Para comprender los sucesos acaecidos en la batalla de Algeciras es necesario retroceder en el tiempo hasta 1.801, año en que Napoleón Bonaparte, ansioso como estaba de desbaratar a la pérfida Albión, firmó un tratado con España mediante el que ambos territorios formarían una armada con la que reducir el poderío naval inglés en el Mediterráneo. Mediante este acuerdo, los galos pretendían a su vez reforzar lo poco que quedaba de su escuálida flota y acudir en rescate de los soldados franceses que seguían combatiendo desesperadamente en Egipto.

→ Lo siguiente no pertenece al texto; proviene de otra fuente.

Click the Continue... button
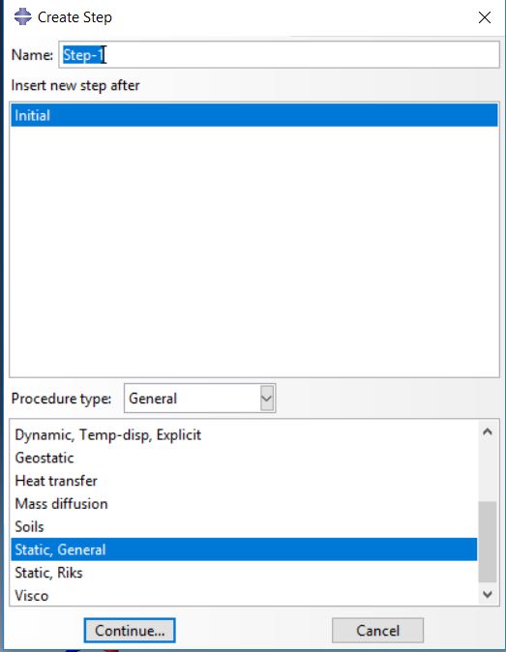 pyautogui.click(x=130, y=631)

Una vez suscrito el tratado, las armadas de ambos países determinaron que se reunirían en aguas españolas para plantar cara de una vez por todas al inglés. «En las clausulas adicionales al tratado se dictaron las disposiciones militares, de tal forma que dos contingentes navales galos, al mando de los contralmirantes Linois y Dumanoir, saldrían de los puertos de Tolón y Cherburgo para unirse en Cádiz a la escuadra del Almirante Moreno» determina el Coronel Jefe del Regimiento de Artillería de Costa nº 5 Rafael Vidal Delgado en su obra «El fuerte de Santiago y la batalla de Algeciras».
Un fatídico encuentro
En virtud de estos términos, y a principios del verano de 1.801, el conde de Linois dirigió una parte de las fuerzas galas hacia aguas españolas para reunirse con la armada hispana. Bajo sus órdenes, el franco contaba con dos navíos de 80 cañones (el «Indomptable» y «Formidable»), otro de 74 (el «Desaix») y la fragata «Muiron». En principio, el viaje pareció plácido y fructífero para esta pequeña armée, pues en el trayecto llegaron incluso a capturar el navío de un conocido corsario inglés.

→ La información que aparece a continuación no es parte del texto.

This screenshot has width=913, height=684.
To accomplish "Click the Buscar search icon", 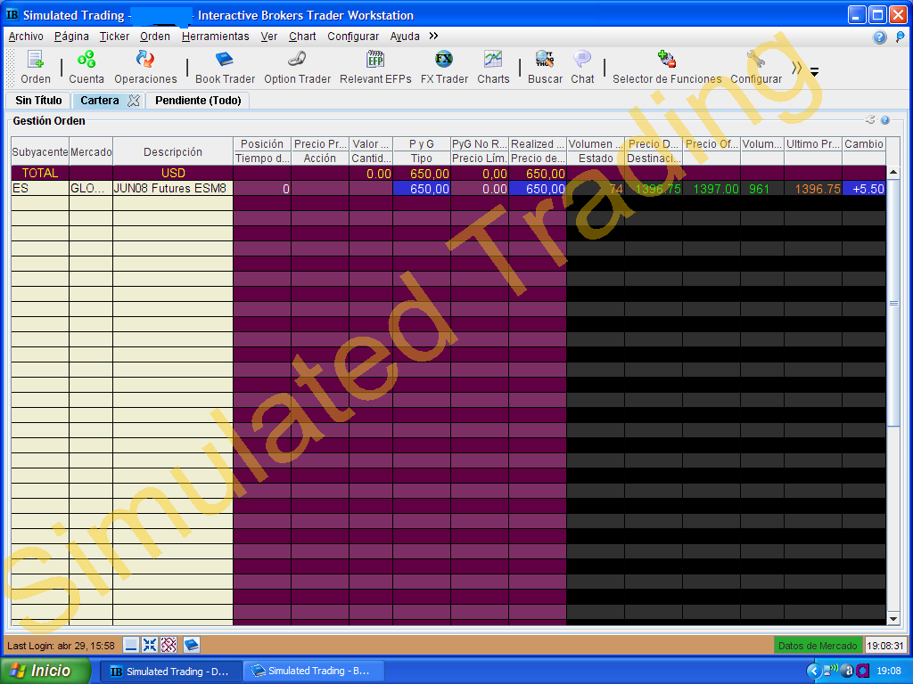I will [545, 67].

Sin embargo, la alegría de Linois pronto se diluyó en el mar cuando supo que los ingleses se habían enterado de sus planes y habían armado una flota para interceptar en Cádiz a los cuatro buques galos. La situación se puso difícil para los franceses que, ante la imposibilidad de dirigirse hacia el Atlántico debido al mal tiempo, decidieron fondear y plantar batalla a la Royal Navy en la pequeña Bahía de Algeciras.
Tenían mayor potencia naval, pero las baterías españolas destrozaron sus navíos
En este lugar, a su vez, los franceses esperaban poder resistir los envites de los infames ingleses con ayuda de varias piezas de artillería que los españoles tenían situadas en las inmediaciones, además de una docena de pequeñas lanchas cañoneras (navíos pequeños y veloces de un único cañón).
Los ingleses –al mando del almirante Saumarez- no tardaron en iniciar la marcha hasta Algeciras en cuanto conocieron los planes galos. De hecho, los defensores pudieron ver a las pocas horas como una imponente flota de 6 navíos (uno de 80 cañones y el resto de 74) y una fragata hacían su entrada en la bahía con la artillería preparada. Acababa de iniciarse el combate.
La tranquilidad antes de la lucha
Con casi 400 cañones, por los apenas 300 de la alianza franco-española, los ingleses sabían que contaban con una gran ventaja. Sin embargo, la armada combinada se aprestó a la defensa poniéndose en manos de las baterías costeras, las cuales estaban formadas por unos cañones temibles que, para su desgracia, la pérfida Albión infravaloró.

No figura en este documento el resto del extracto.